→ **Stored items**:
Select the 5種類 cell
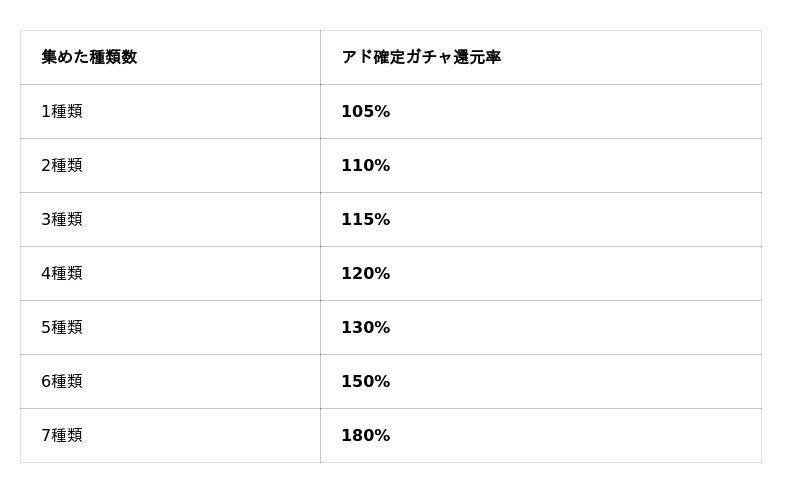 click(62, 328)
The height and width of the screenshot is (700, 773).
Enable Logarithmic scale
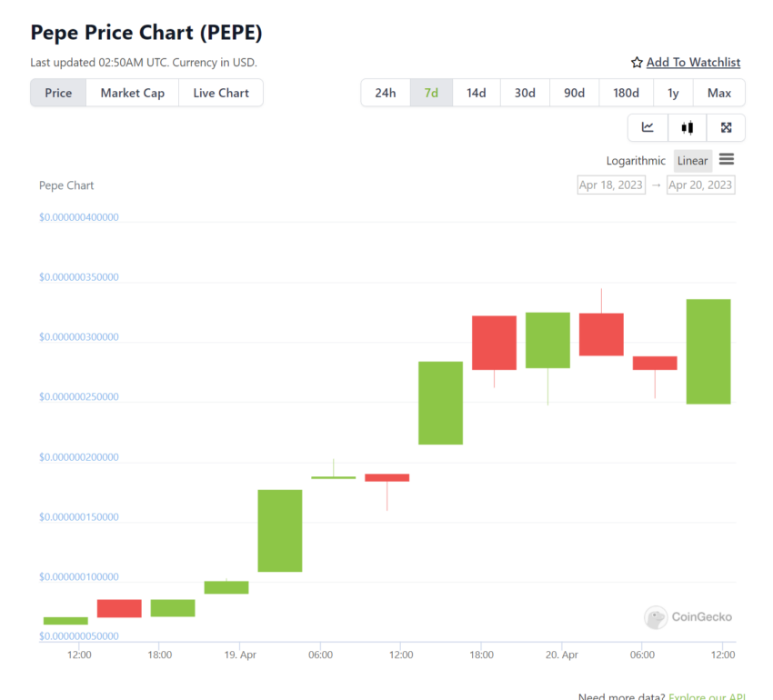pos(636,161)
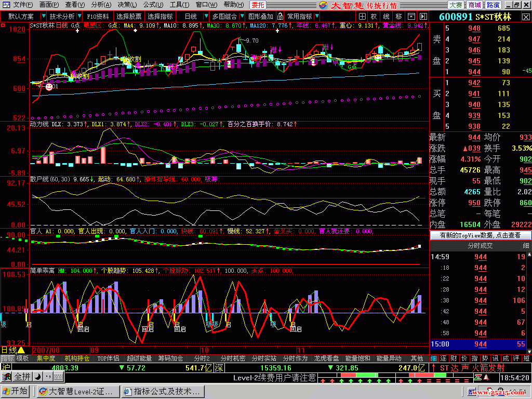The height and width of the screenshot is (399, 532).
Task: Click the crosshair grid icon in toolbar
Action: 362,16
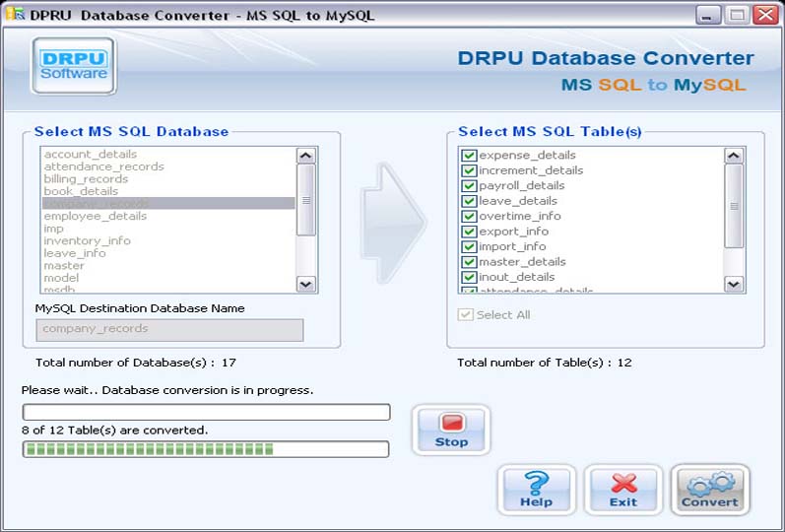Choose the billing_records database
This screenshot has width=785, height=532.
coord(86,179)
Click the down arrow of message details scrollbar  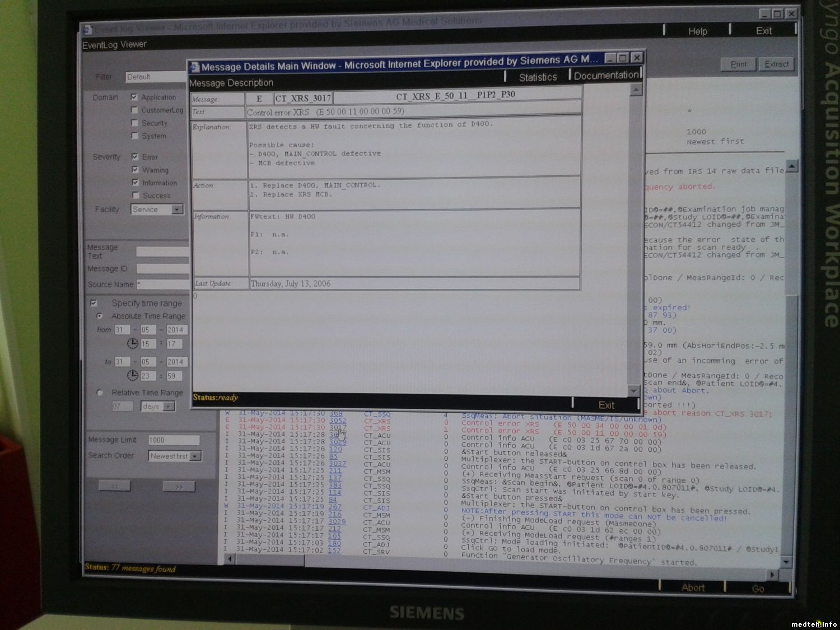pos(633,390)
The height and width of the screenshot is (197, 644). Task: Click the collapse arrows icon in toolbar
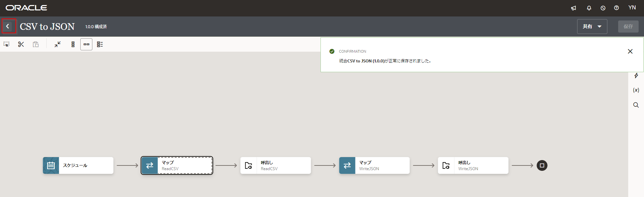[x=57, y=44]
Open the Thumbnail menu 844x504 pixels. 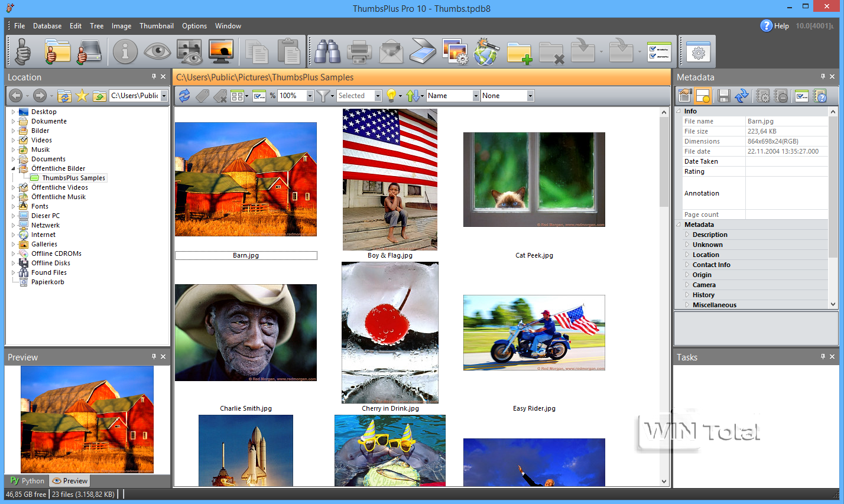(x=156, y=26)
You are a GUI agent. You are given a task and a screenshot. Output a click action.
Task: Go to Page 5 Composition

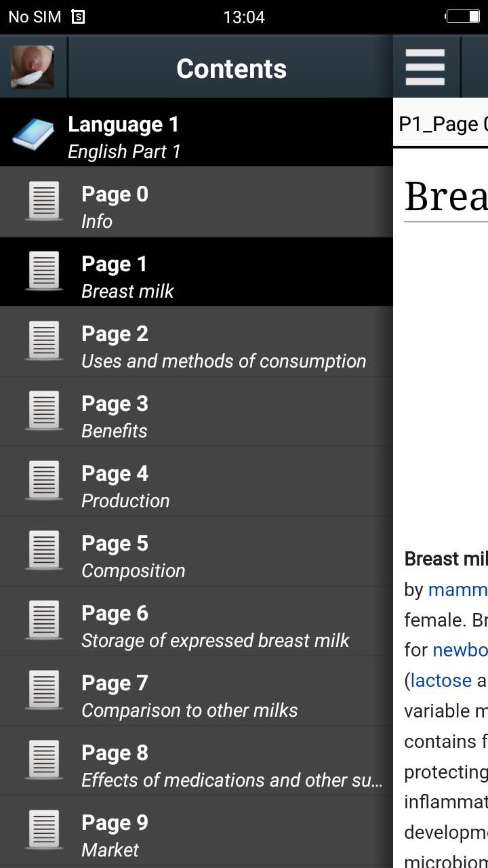tap(197, 551)
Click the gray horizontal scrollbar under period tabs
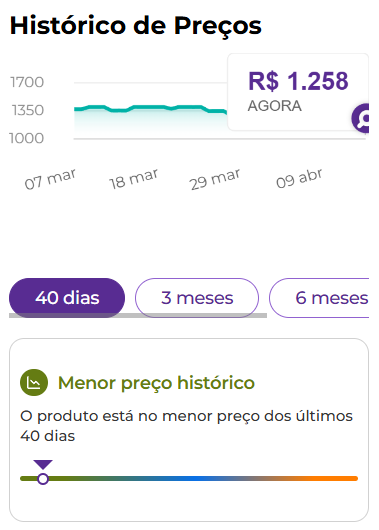 click(x=138, y=315)
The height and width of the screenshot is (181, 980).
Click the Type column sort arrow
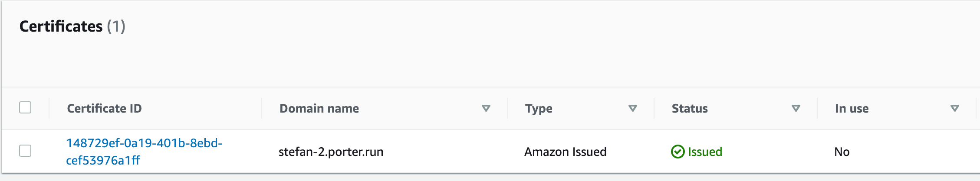pyautogui.click(x=633, y=108)
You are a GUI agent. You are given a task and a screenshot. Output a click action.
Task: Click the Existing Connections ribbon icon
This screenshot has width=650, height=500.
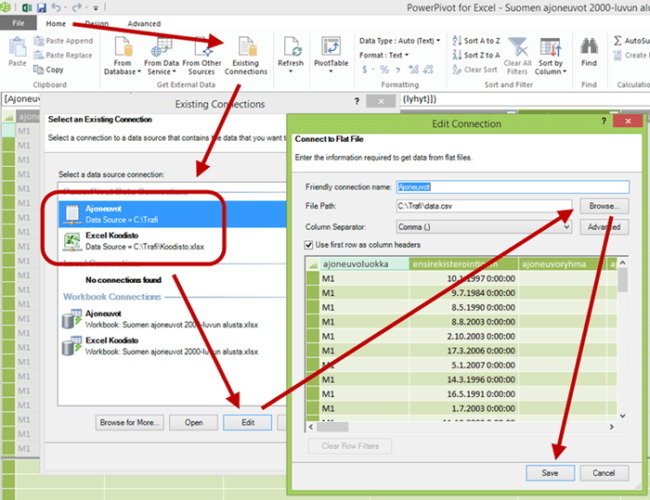pyautogui.click(x=245, y=56)
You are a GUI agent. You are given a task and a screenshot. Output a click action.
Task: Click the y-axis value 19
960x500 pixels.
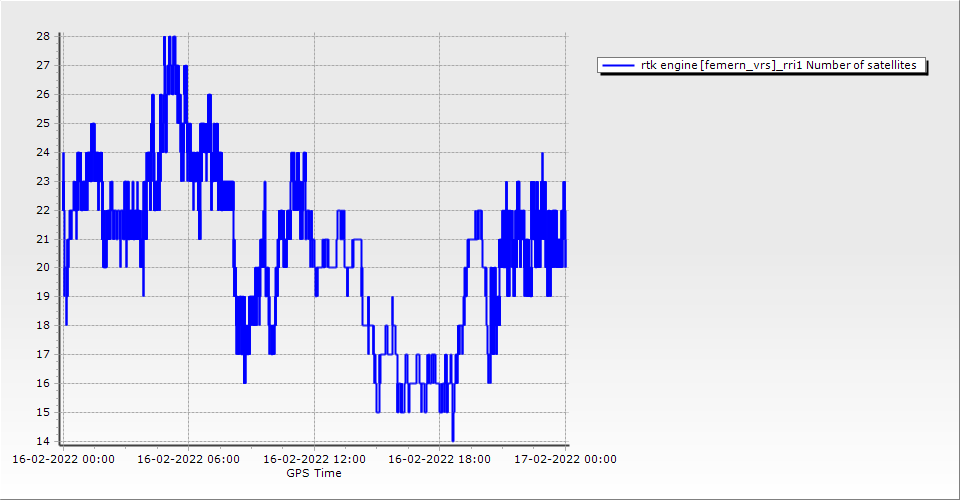43,297
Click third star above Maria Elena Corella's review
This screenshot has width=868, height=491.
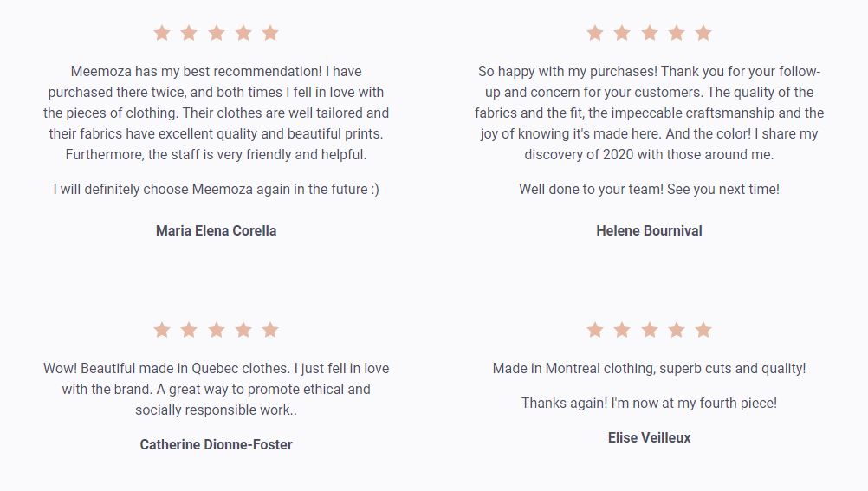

→ **Task statement**:
Working from the line containing "The height and width of the screenshot is (181, 980)." to the last line of the data, retype every line exactly, both ends included, and leave out all pictures.

→ **Exercise output**:
The height and width of the screenshot is (181, 980).
Click the Type column sort arrow
pyautogui.click(x=633, y=108)
You are a GUI agent. You are given a task and a screenshot. Output a click action.
Task: Click the Existing Connections ribbon icon
This screenshot has width=650, height=500.
pyautogui.click(x=245, y=56)
You are a GUI agent. You are given a task and a screenshot. Output a click action.
Task: Click the y-axis value 19
960x500 pixels.
43,297
Click third star above Maria Elena Corella's review
This screenshot has width=868, height=491.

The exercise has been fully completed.